- _What is needed_
Set down the listing word for word, starting at the line that contains "Given: Sort telegrams by Time column header" and ending at the last line of the listing.

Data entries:

= = = = =

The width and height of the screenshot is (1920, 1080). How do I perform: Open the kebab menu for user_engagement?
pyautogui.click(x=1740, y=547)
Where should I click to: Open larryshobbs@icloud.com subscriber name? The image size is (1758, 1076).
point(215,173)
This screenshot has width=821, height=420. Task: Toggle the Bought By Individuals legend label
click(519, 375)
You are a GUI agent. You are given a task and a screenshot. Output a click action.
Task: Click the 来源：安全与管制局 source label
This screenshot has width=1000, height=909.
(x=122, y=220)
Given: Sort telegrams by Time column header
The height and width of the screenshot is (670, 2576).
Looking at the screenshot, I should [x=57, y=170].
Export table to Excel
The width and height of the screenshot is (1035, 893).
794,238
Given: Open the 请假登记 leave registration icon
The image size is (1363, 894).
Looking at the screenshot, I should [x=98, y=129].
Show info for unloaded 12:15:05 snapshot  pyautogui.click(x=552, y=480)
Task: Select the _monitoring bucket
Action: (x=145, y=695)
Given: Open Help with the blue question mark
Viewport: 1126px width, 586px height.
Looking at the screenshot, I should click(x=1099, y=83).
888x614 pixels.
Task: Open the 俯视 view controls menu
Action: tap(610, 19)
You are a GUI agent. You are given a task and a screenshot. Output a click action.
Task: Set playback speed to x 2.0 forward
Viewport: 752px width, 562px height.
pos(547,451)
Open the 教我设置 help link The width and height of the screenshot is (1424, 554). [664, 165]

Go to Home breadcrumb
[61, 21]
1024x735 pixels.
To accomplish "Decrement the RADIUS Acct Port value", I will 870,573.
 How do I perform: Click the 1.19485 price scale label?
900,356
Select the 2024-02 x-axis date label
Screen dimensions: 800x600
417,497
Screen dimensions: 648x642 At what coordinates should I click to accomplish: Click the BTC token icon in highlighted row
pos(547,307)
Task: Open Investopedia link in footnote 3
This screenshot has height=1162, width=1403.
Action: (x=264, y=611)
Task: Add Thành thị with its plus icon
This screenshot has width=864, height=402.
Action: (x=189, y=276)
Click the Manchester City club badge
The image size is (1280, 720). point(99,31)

= = = = =

- _Worked solution_
Given: Sort telegrams by Time column header
The height and width of the screenshot is (670, 2576).
Looking at the screenshot, I should [x=57, y=170].
Export table to Excel
The width and height of the screenshot is (1035, 893).
794,238
Given: Open the 请假登记 leave registration icon
The image size is (1363, 894).
Looking at the screenshot, I should [x=98, y=129].
Show info for unloaded 12:15:05 snapshot  pyautogui.click(x=552, y=480)
Task: Select the _monitoring bucket
Action: (x=145, y=695)
Given: Open Help with the blue question mark
Viewport: 1126px width, 586px height.
Looking at the screenshot, I should click(x=1099, y=83).
888x614 pixels.
Task: Open the 俯视 view controls menu
Action: tap(610, 19)
You are a GUI agent. You are given a task and a screenshot. Output a click action.
Task: Set playback speed to x 2.0 forward
Viewport: 752px width, 562px height.
pos(547,451)
Open the 教我设置 help link The width and height of the screenshot is (1424, 554). [664, 165]

Go to Home breadcrumb
[61, 21]
1024x735 pixels.
To accomplish "Decrement the RADIUS Acct Port value", I will 870,573.
 How do I perform: Click the 1.19485 price scale label?
900,356
Select the 2024-02 x-axis date label
Screen dimensions: 800x600
417,497
Screen dimensions: 648x642 At what coordinates should I click to accomplish: Click the BTC token icon in highlighted row
pos(547,307)
Task: Open Investopedia link in footnote 3
This screenshot has height=1162, width=1403.
Action: (x=264, y=611)
Task: Add Thành thị with its plus icon
This screenshot has width=864, height=402.
Action: (x=189, y=276)
Click the Manchester City club badge
The image size is (1280, 720). point(99,31)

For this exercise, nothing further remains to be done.